Los vecinos no son ahora los mismos. De esa orilla de Floresta han ido desertando las familias de clase media y la mayoría de las casas son ya oficinas, comercios precarios, fábricas incipientes. Durante el verano de 2001, la periodista Alejandra Dandán anduvo por allí, preguntándole a la gente qué memorias había retenido de la pesadilla. «Ni yo ni mi familia oímos nada», le dijo la dueña de una fábrica de pastas situada frente al portón principal. «No tuve miedo porque ignoraba todo», le repitió el operador de teletipos Rodolfo Malesini: «Las cosas fueron como fueron, qué le va a hacer. Ya todo está consumado». Un chofer de la línea 5 de colectivos insistió: «Yo pasaba por acá todos los días a las cuatro, a las cinco de la mañana. Nunca vi ni oí nada. Nunca nada. Lo que dicen que pasó es verso para mí. ¿Soy claro? Puro verso».

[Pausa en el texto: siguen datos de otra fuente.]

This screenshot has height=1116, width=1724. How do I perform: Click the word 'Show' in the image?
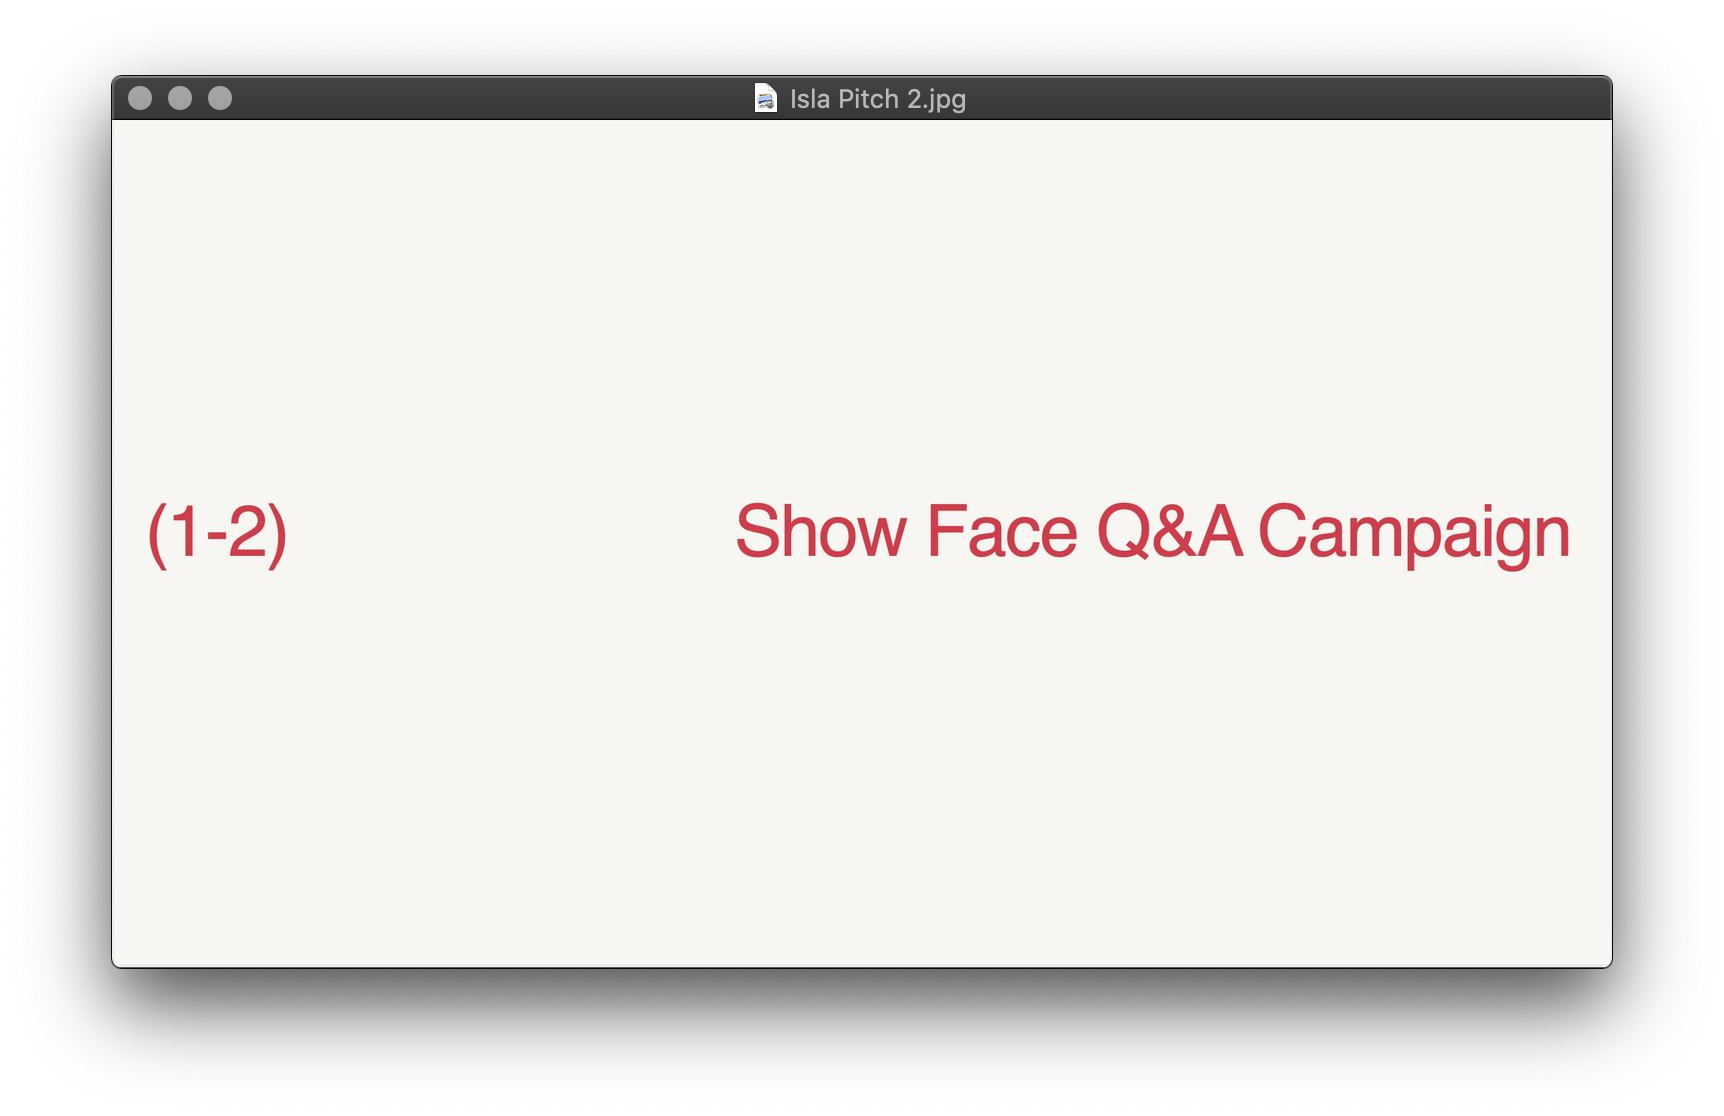click(821, 531)
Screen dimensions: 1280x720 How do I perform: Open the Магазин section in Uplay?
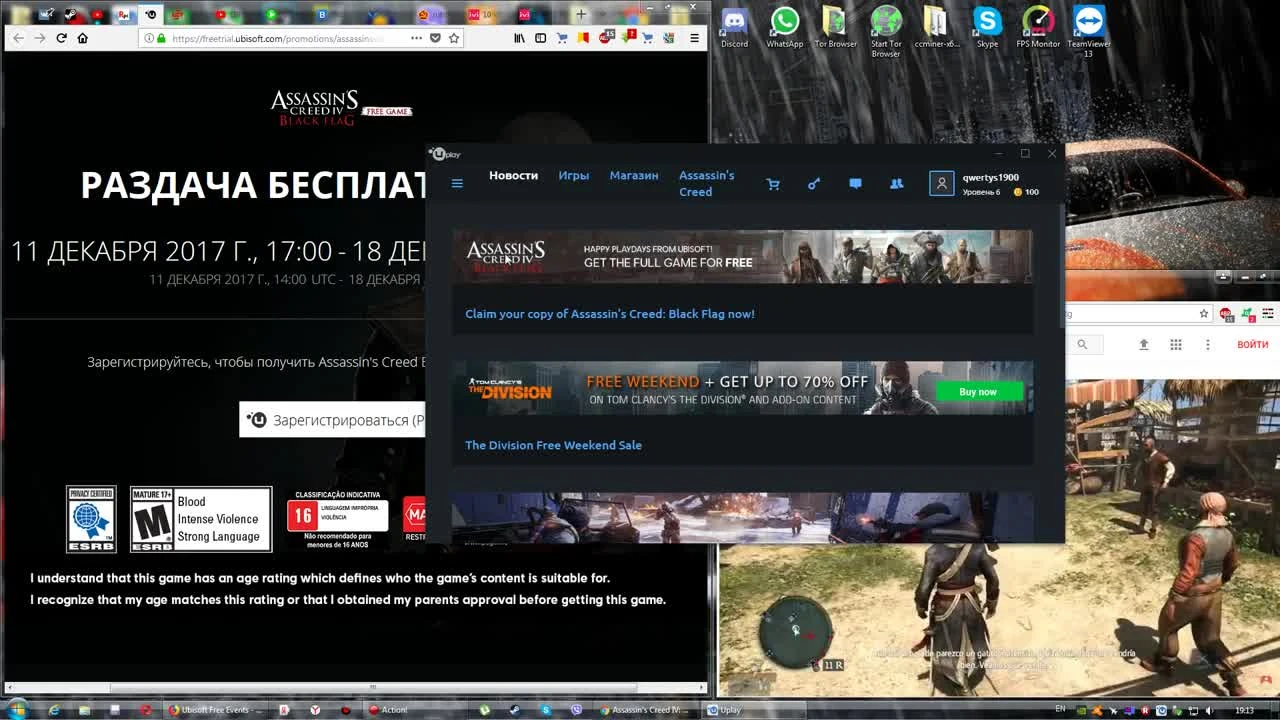pos(633,175)
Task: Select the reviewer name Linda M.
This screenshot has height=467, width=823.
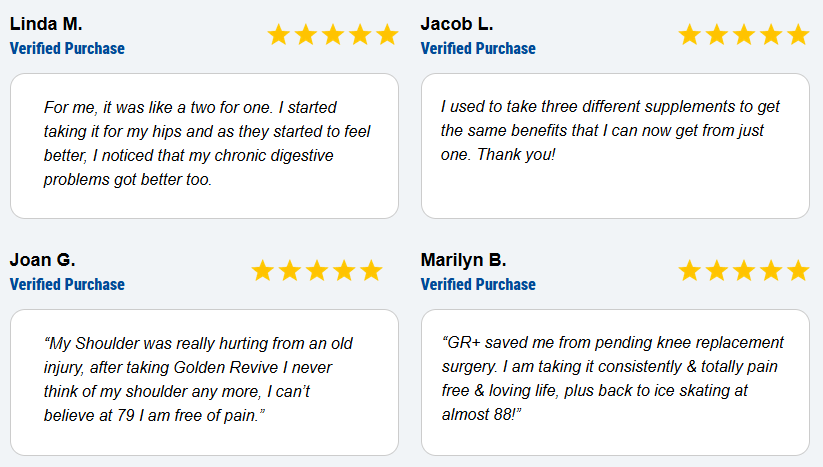Action: (x=46, y=24)
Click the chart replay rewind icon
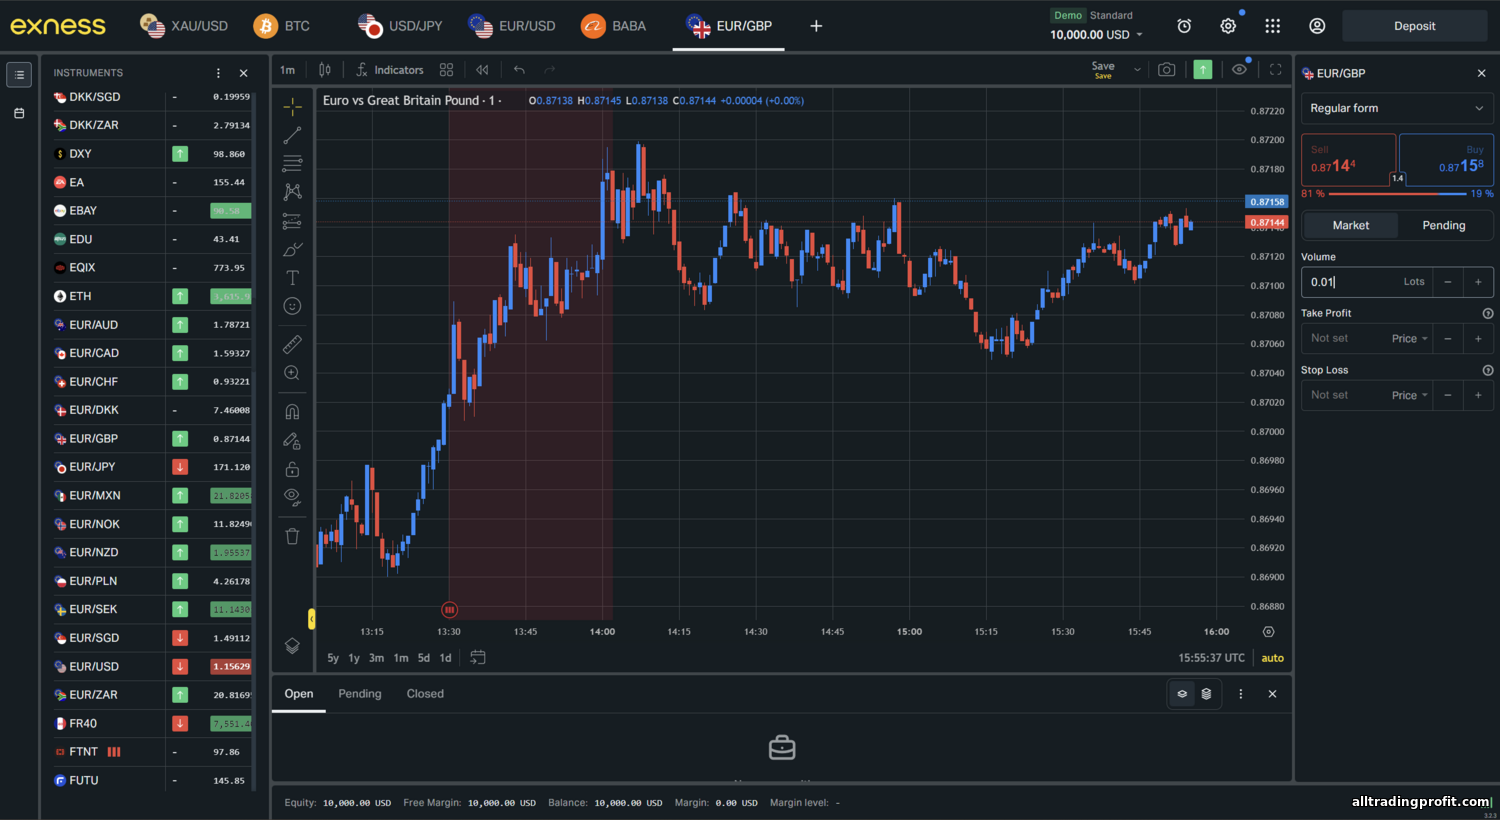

Sólo a Orfelia Ciccini se le ha grabado en la memoria el desolador «¡mamita, mamita!», que oyó salir al amanecer de una garganta adolescente. También, Ricardo, un viejo conductor de automóviles de alquiler -los remises de Buenos Aires- se inquietó ante la periodista, después de mucho pensar: «Esto era un silencio sepulcral. Yo no sé qué había en el garaje, pero, cada tanto, salía un olor fuerte a neumáticos quemados».
Mario César Villani se acuerda del olor. En el centro de la playa de estacionamiento, los verdugos colocaban tambores de aceite de cien litros, y allí quemaban, junto a desechos de gomas y de plástico, los cuerpos de los que sucumbían en el tormento.
Las fotografías, los mapas, las palabras: no hay lenguaje suficiente para expresar un infierno que sólo duró seis meses, pero que tiene el tamaño de la eternidad. Como en Hiroshima mon amour, de Alain Resnais; como en Shoah -el documental de Claude Lanzmann-, los cómplices del Olimpo no vieron nada ni oyeron la respiración de la misericordia. Las galerías desnudas, los muros, las ventanas tapiadas son, casi siempre, más elocuentes que la ceguera de los hombres.